Export to PDF - generates a PDF report of the model (see Reporting).
Create Simulation Report - generates a plain text (txt) file containing all simulation information.
Export Simulation as Matlab® Differential Equations ... - exports the system of ordinary differential equations (ODE) of the simulation to m-files for MATLAB®. Into the output directory defined, several m-files defining the ODE system are written. The most important files are:
ODEMain.m. This is the main function. Calling this function from the MATLAB® command window by typing tout, yout = ODEMain will provide the numerical solution to the ODE system, whereby tout is the time- point vector and yout the solution matrix, containing the time-dependent changes of the modeled species. The matrix entry ordering is as specified and explained in the file ODEInitialValues.m.
ODERHSFunction.m. This file contains both the parameters and the differential equation definitions. Parameters are transformed from a hierarchical structure used in MoBi® to a flat structure used in MATLAB®. Therefore a renaming is necessary to P_number using a consecutive numbering.
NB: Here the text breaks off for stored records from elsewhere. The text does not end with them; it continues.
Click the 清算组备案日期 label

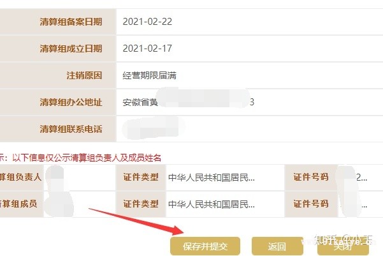(x=71, y=22)

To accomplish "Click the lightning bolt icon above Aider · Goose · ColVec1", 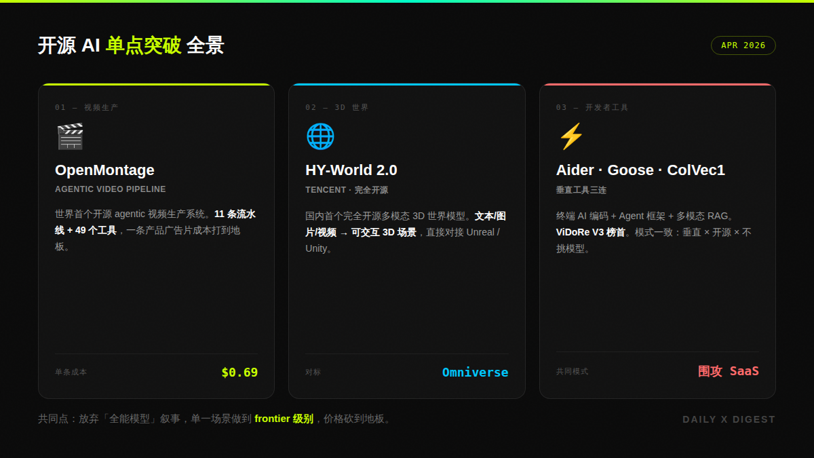I will [570, 136].
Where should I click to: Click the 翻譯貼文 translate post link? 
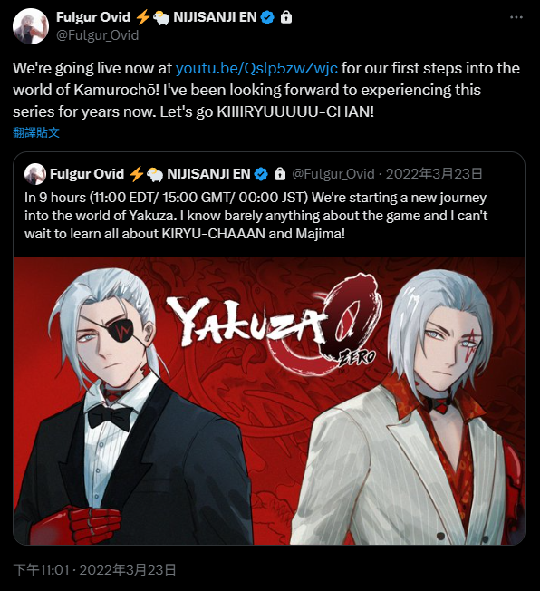point(36,132)
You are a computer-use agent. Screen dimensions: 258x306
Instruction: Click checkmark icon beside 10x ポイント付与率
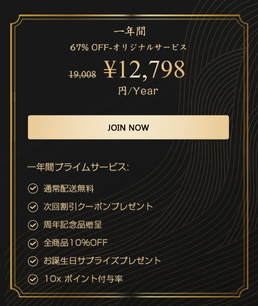(33, 279)
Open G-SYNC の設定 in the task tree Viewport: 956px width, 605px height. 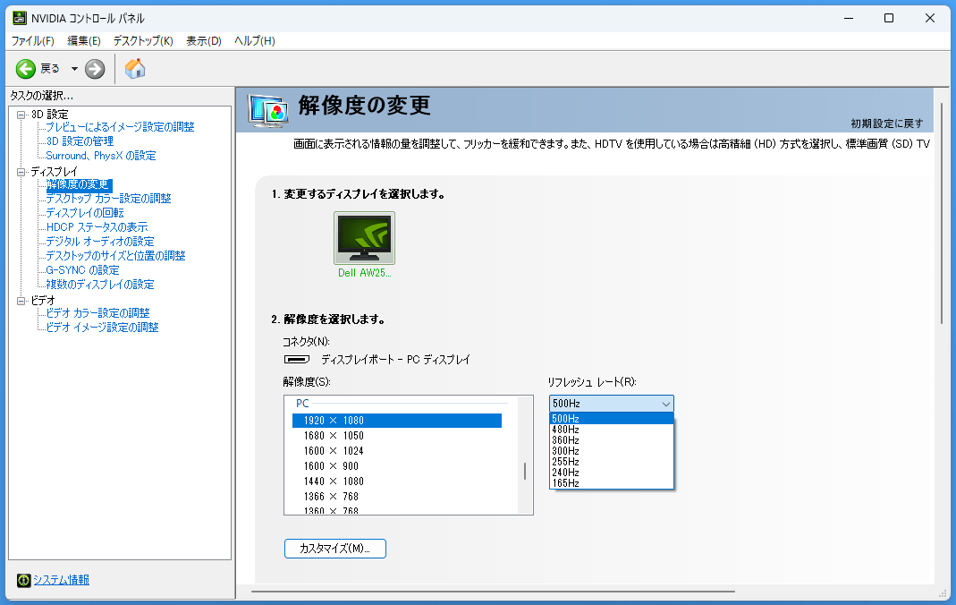[82, 270]
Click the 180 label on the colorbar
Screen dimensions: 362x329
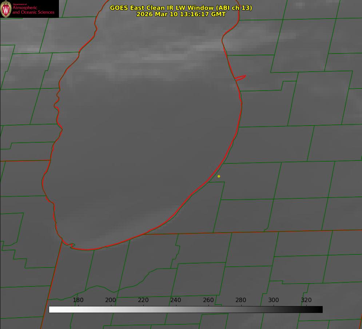click(x=78, y=300)
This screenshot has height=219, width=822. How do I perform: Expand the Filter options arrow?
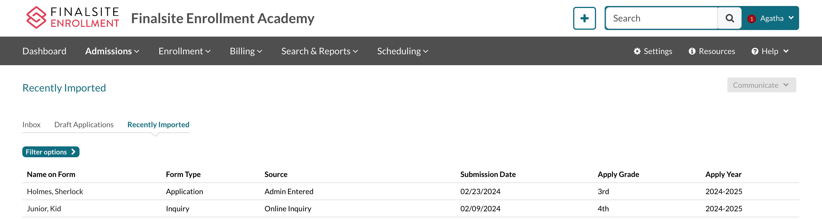pos(73,152)
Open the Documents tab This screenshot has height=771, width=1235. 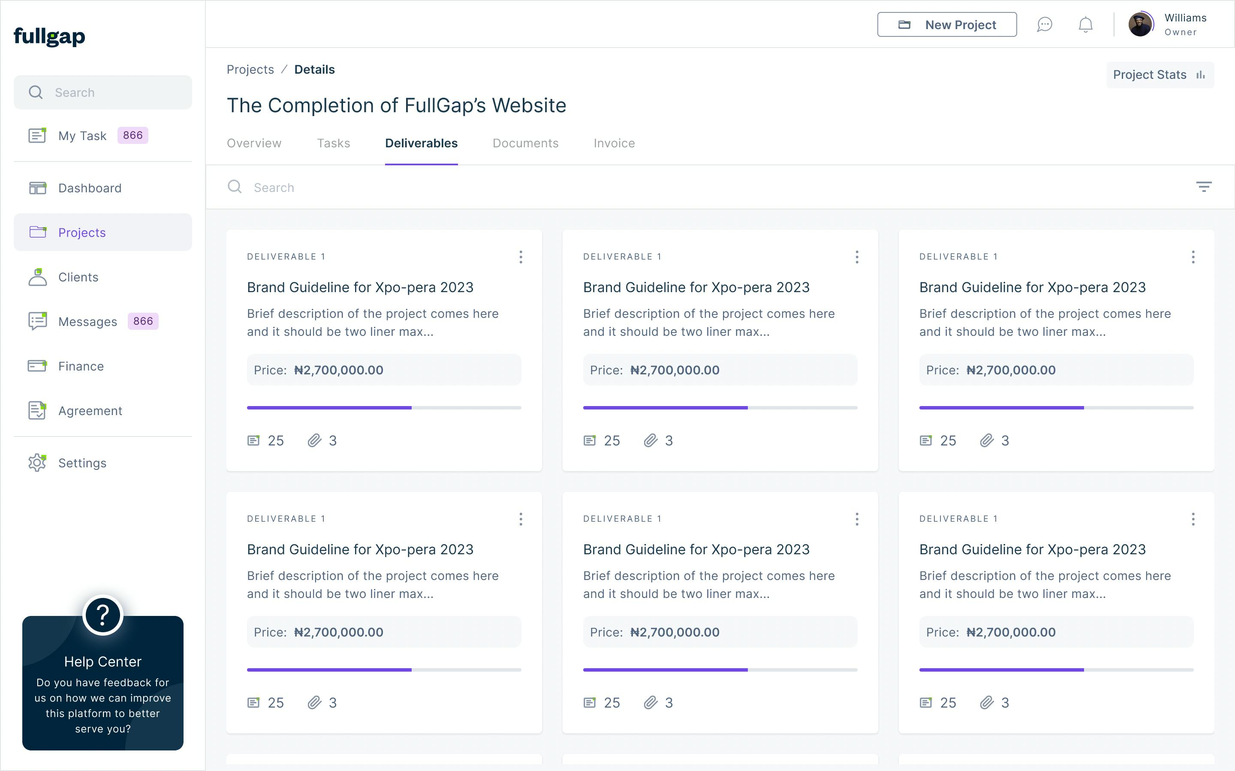(526, 143)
The hierarchical MoBi® correspondence is provided as a commentary.
ODEInitialValues.m. This file specifies the initial conditions. The hierarchical species names of MoBi® are transformed into vectors in MATLAB®. The MATLAB® commentary provides information on the MoBi® species - vector relationship.
ODEoptions.m. This file contains numerical settings as chosen in MoBi®. The ode15s solver is used within MATLAB® (cf. ODEMain.m) . Please consult the MATLAB® help for additional information.
Export Model as Tables - exports Reactions, Parameters and Molecule Start Values into separate worksheets of an Excel® file.
In addition, simulations from one project can be merged into another project.
If two building blocks of the same name are merged together, a conflict management offers the following resolution options:
Leave - Keep the existing and disregard the new
Replace - Overwrite the existing with the new
Clone - Keep the existing and assign a new name to the merged
In some cases, combine the two
The following specific conflict resolution logic exists for each building block:
Leave, Replace, Clone
Leave, Replace, Combine molecule list when formula is the same
Leave, Replace, Combine molecule list when formula is the same
Molecule Start Values/ Parameter Start Values
Leave, Replace, Clone
Leave, Replace, Clone
The merge conflict resolution function approximates the Windows Explorer® method of resolving copy/paste conflicts. A dialog will present the user with the appropriate options and the number of remaining conflicts. The user can also specify whether or not to apply the option he picked to all remaining conflicts.